Clean it up now, young lady!


----------



## Leasacks (Oct 19, 2011)

I still haven't figured out how to resize my pics on my mac!  Very frustrating!!  And they are still sideways.  

 Are there any suggestions to cleaning up the rust?  I'm afraid to even try harsh methods and, quite frankly, not very familiar with any cleaning methods.


----------



## Leasacks (Oct 19, 2011)

I think I figured it out!!


----------



## cyberdigger (Oct 19, 2011)

IRON OUT


----------



## Leasacks (Oct 19, 2011)

> ORIGINAL:  cyberdigger
> 
> IRON OUT


 
 I'll try that.  Not too harsh?


----------



## cyberdigger (Oct 19, 2011)

It won't dissolve glass, but use it outdoors.. other products like CLR will work too.. nice bottle, how's the rest of the embossing look?


----------



## Leasacks (Oct 19, 2011)

> ORIGINAL:  cyberdigger
> 
> It won't dissolve glass, but use it outdoors.. other products like CLR will work too.. nice bottle, how's the rest of the embossing look?


 
 The embossing is good, not great.  I think it would stand out more if it was cleaned up.  It says Otto & Layer on both sides in and arc and then on the bottom it says PHILADA.  I've seen different variations of my bottle but never like mine.  The closest I've come was the same bottle and color only one side said white berlin beer.


----------



## Wheelah23 (Oct 19, 2011)

> ORIGINAL:  Leasacks
> 
> in an old abandoned train station that was next to his building.


 
 This was found inside? It looks sick as a dog. Had to have been buried, I think. 

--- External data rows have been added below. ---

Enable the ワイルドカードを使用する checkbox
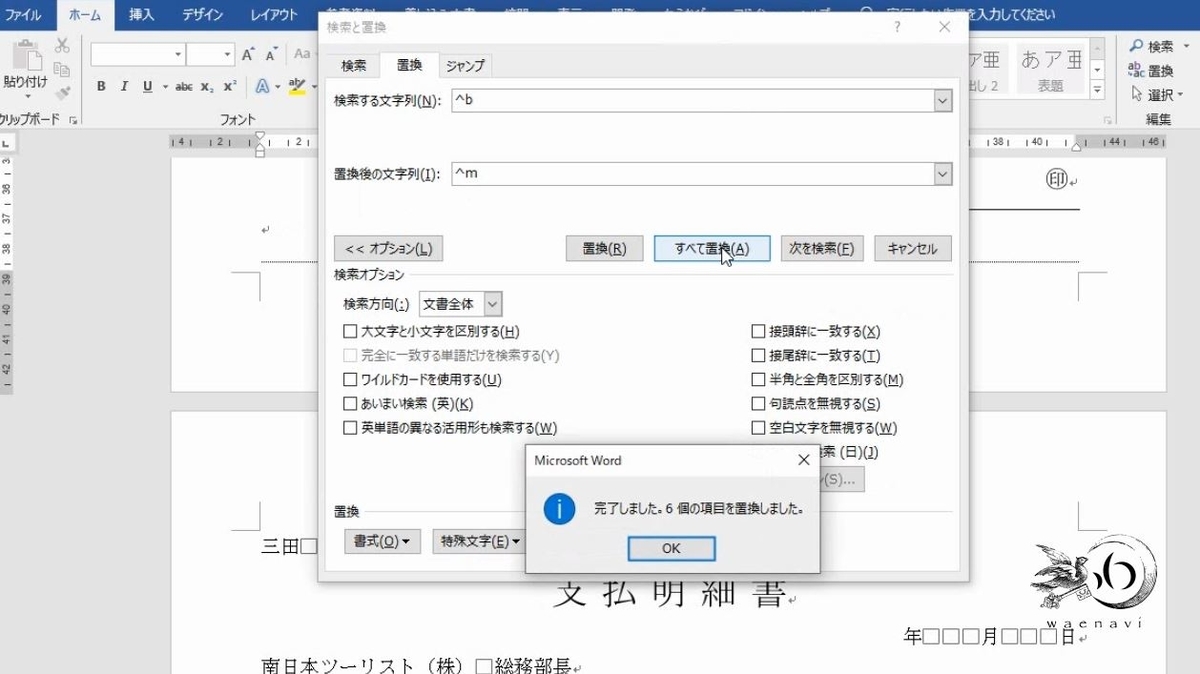The image size is (1200, 674). 350,379
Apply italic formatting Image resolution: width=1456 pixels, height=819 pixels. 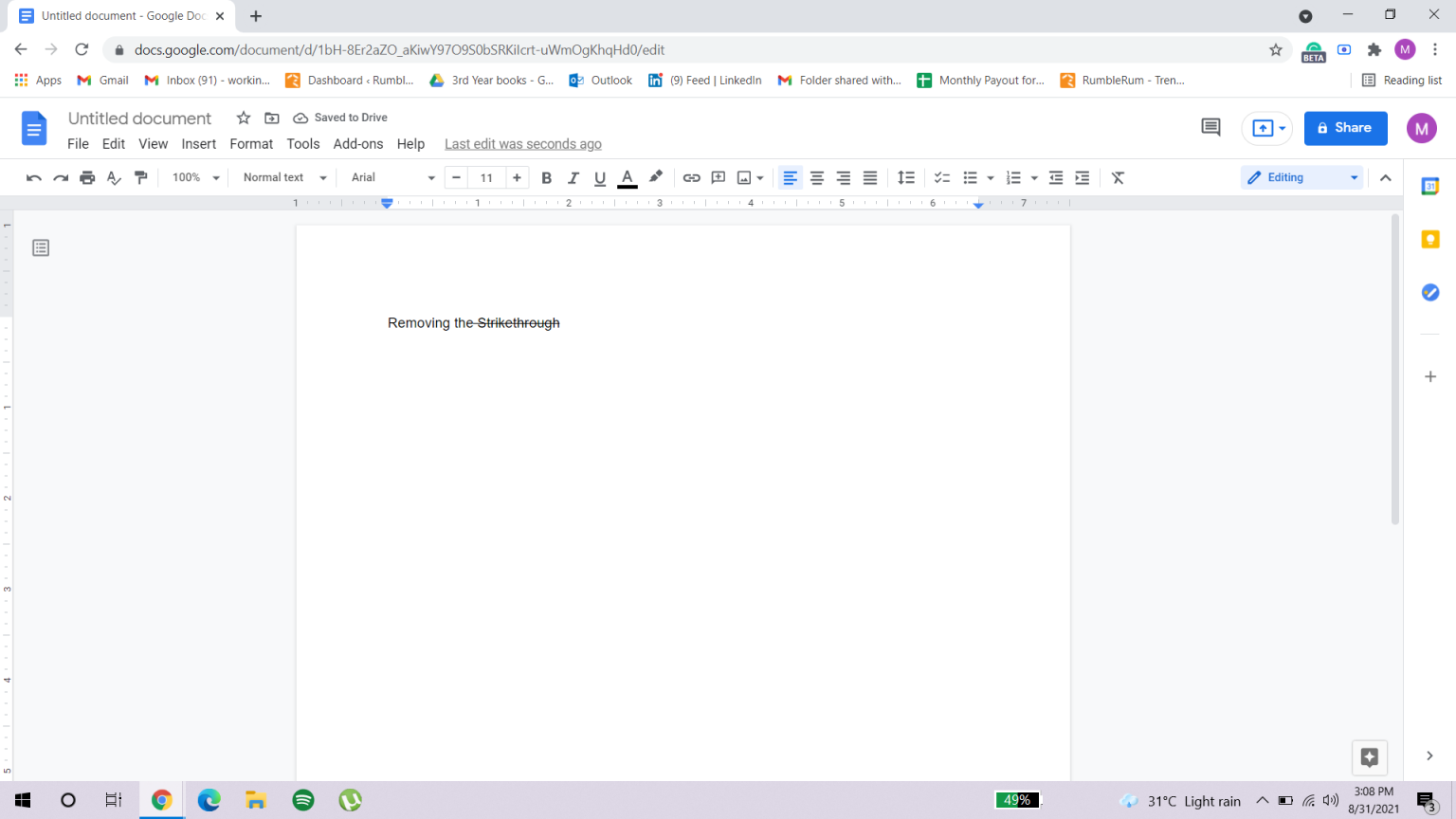click(x=573, y=177)
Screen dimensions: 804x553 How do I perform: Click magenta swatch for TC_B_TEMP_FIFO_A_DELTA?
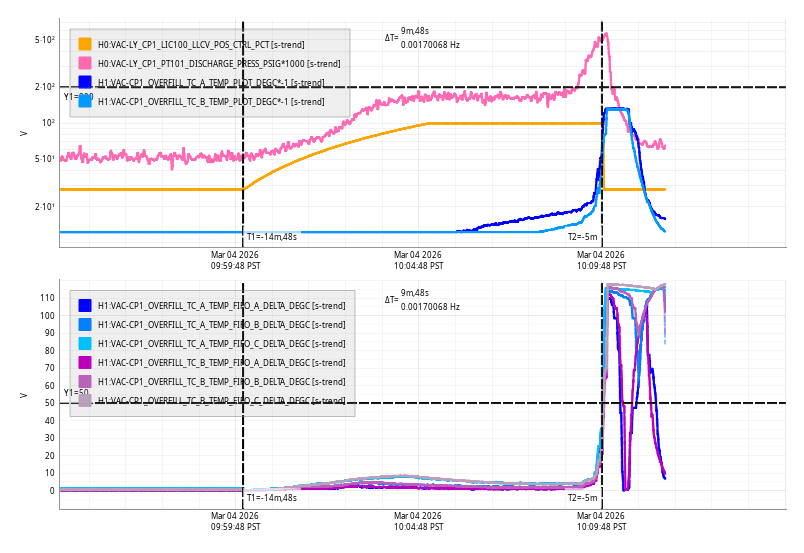click(85, 362)
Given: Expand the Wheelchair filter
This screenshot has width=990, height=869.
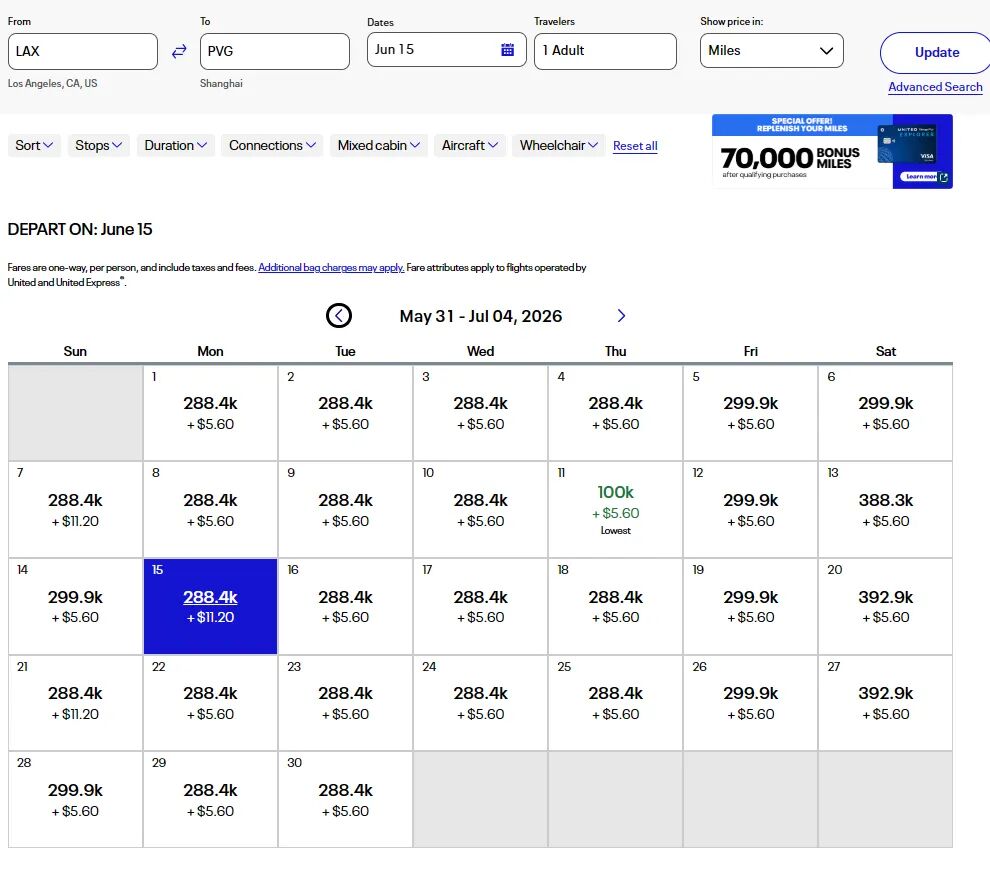Looking at the screenshot, I should [x=558, y=146].
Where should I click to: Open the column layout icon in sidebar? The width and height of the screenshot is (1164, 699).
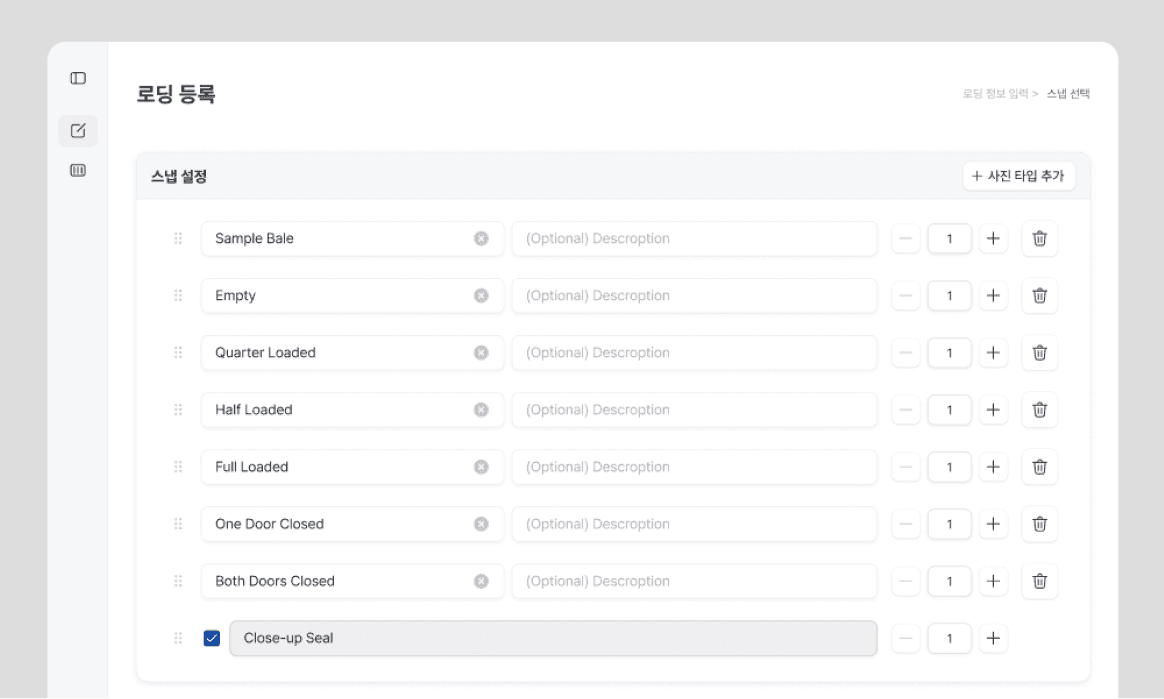click(x=78, y=171)
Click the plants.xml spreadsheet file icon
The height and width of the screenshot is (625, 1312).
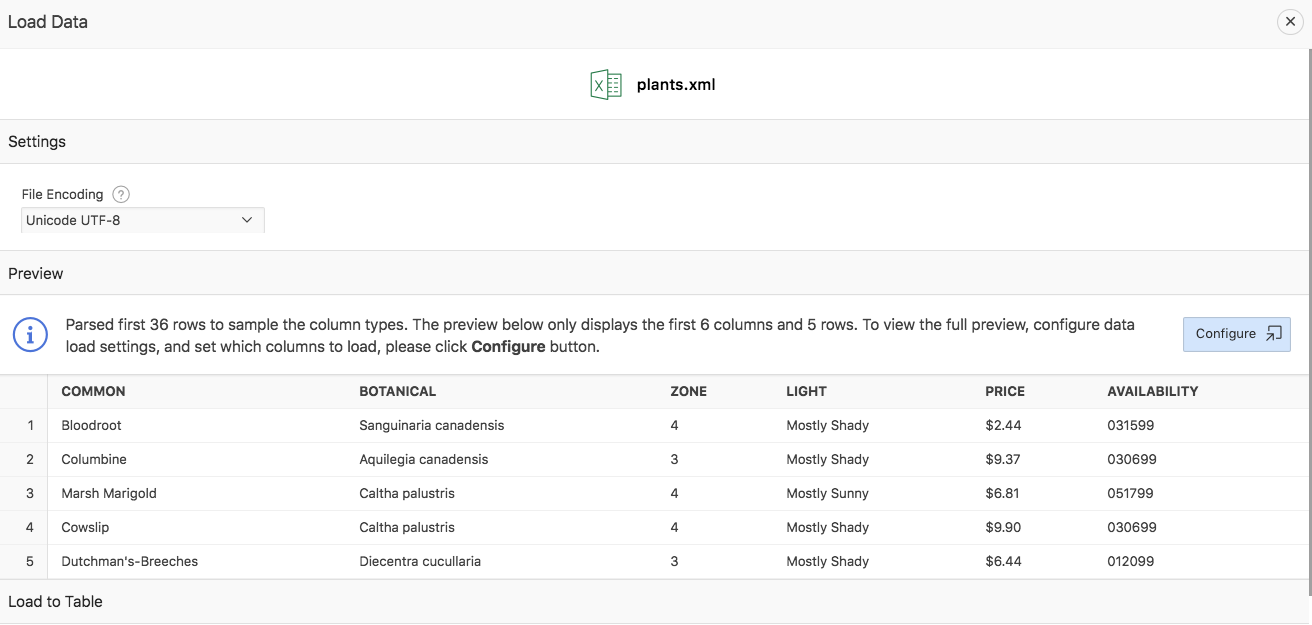tap(606, 85)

 Muriatic acid is definitely the way to go for this bottle, I have had no problems with it...


----------



## Leasacks (Oct 19, 2011)

Yea I'm pretty sure my dad found it inside the building but could've still been exposed to the elements.


----------



## suzanne (Oct 20, 2011)

Looks like a job for Superman.


----------



## AlTheBottleGuy (Oct 24, 2011)

*RE: RUST ON BOTTLES --- My Method*

I use OXALIC ACID powder.  I buy it at my local hardware store, in the paint section.
 It is used fro removing rust stain from surfaces prior to painting.
 It comes in a one pound box similar to Arm & Hammer baking soda, and cost about $5- $6 a box
 DIRECTIONS:
 1) Place about 2 gallons of tepid water in a plastic pail and mix in about 1/2 a box of the oxalic acid powder.
 2 ) Soak the bottle in the solution for 2 -4 days (more or less).
 3) Remove the bottle from the solution, scrub with a stiff bristle brush, and rinse well with clear water. Allow to dry.
 I've used this method for rust stains for years and almost always have had great success.
 A word of note:  The solution gives off some fumes that could turn bare metal (such as tools) rusty, so it's best to keep the pail covered and in a well ventilated area such as your garage or barn.  Also, I rinse my hands real well in warm water after each use, and have never had any ill effect to my skin. 
 Good luck!!

 Always looking for good Rhode Island embossed bottles and ACL's


----------



## Leasacks (Oct 26, 2011)

*RE: RUST ON BOTTLES --- My Method*

Thanks!  I'll try that.  I did use the Iron Out a for a couple of soaks and it did get rid of alot of the rust but the bottle is just in bad shape with alot of nicks in them.  Otherwise, the bottle looks much better than it did!


----------